The second IST is the HRVWCC’s Global Magnitsky Investigative Support Team (GloMag IST), which was created in 2018, following the issuance of Executive Order (E.O.) 13818, “Blocking the Property of Persons Involved in Serious Human Rights Abuse or Corruption.” E.O. 13818 builds upon and implements the Global Magnitsky Human Rights Accountability Act, and targets perpetrators of corruption and serious human rights abuse. The GloMag IST identifies and nominates individuals and/or entities for Global Magnitsky sanctions as part of an inter-agency process that includes the Departments of Treasury, Justice, and State. The team also produces investigative referrals for HSI field offices when there is a potential for criminal, civil or administrative action.
The HRVWCC is also home to HSI’s Human Rights Target Tracking Team (HRT3), which is comprised of criminal research specialists and intelligence analysts. These specialists are dedicated to identifying suspected human rights violators and war criminals abroad and to preventing their entry into the United States. The HRVWCC has worked closely with its CBP and DOS partners to identify known or suspected human rights violators and to place lookouts on them in appropriate databases. These records permit consular officers overseas, CBP officers at United States’ ports of entry, and USCIS officers adjudicating benefit applications with relevant information to assist them in determining whether an individual should be permitted to enter the United States.
HSI is committed to its mission and the role it and the HRVWCC plays in broader efforts for accountability.
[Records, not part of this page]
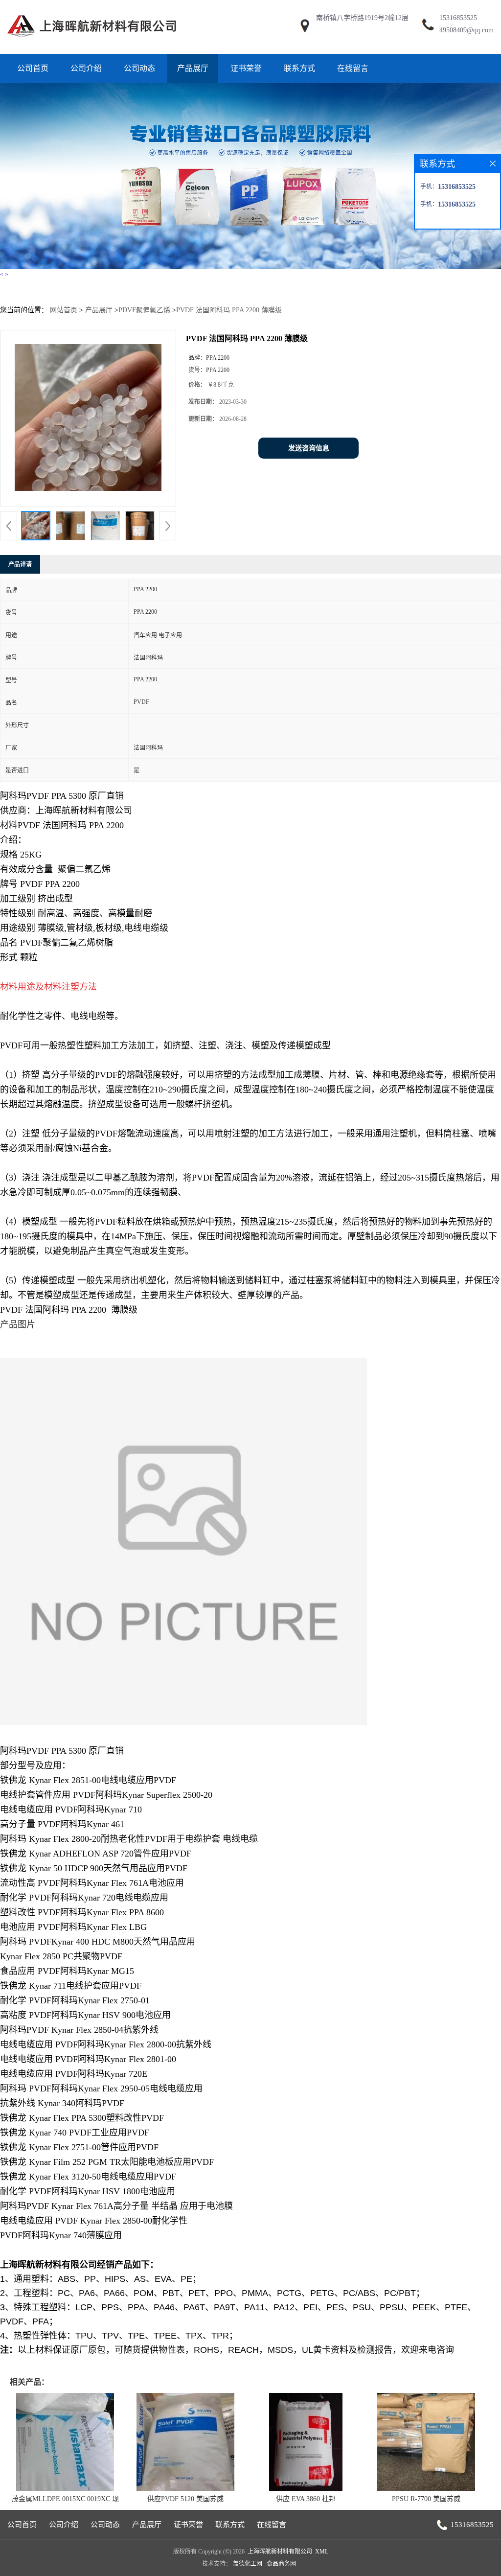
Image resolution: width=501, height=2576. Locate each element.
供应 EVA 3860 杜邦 (306, 2499)
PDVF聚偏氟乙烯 (144, 310)
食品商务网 (281, 2563)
HSI currently has more than 160 active human rights investigations and is handling more than 1,700 human rights-related leads involving suspects from approximately 95 countries, primarily in Central and South America, the Balkans, and Africa. Since 2003, HSI has arrested more than 480 individuals for human rights-related violations under various criminal and/or immigration statutes. It has issued more than 78,000 lookouts for individuals suspected of involvement in human rights abuses and stopped over 350 human rights violators and war criminal suspects from entering the U.S.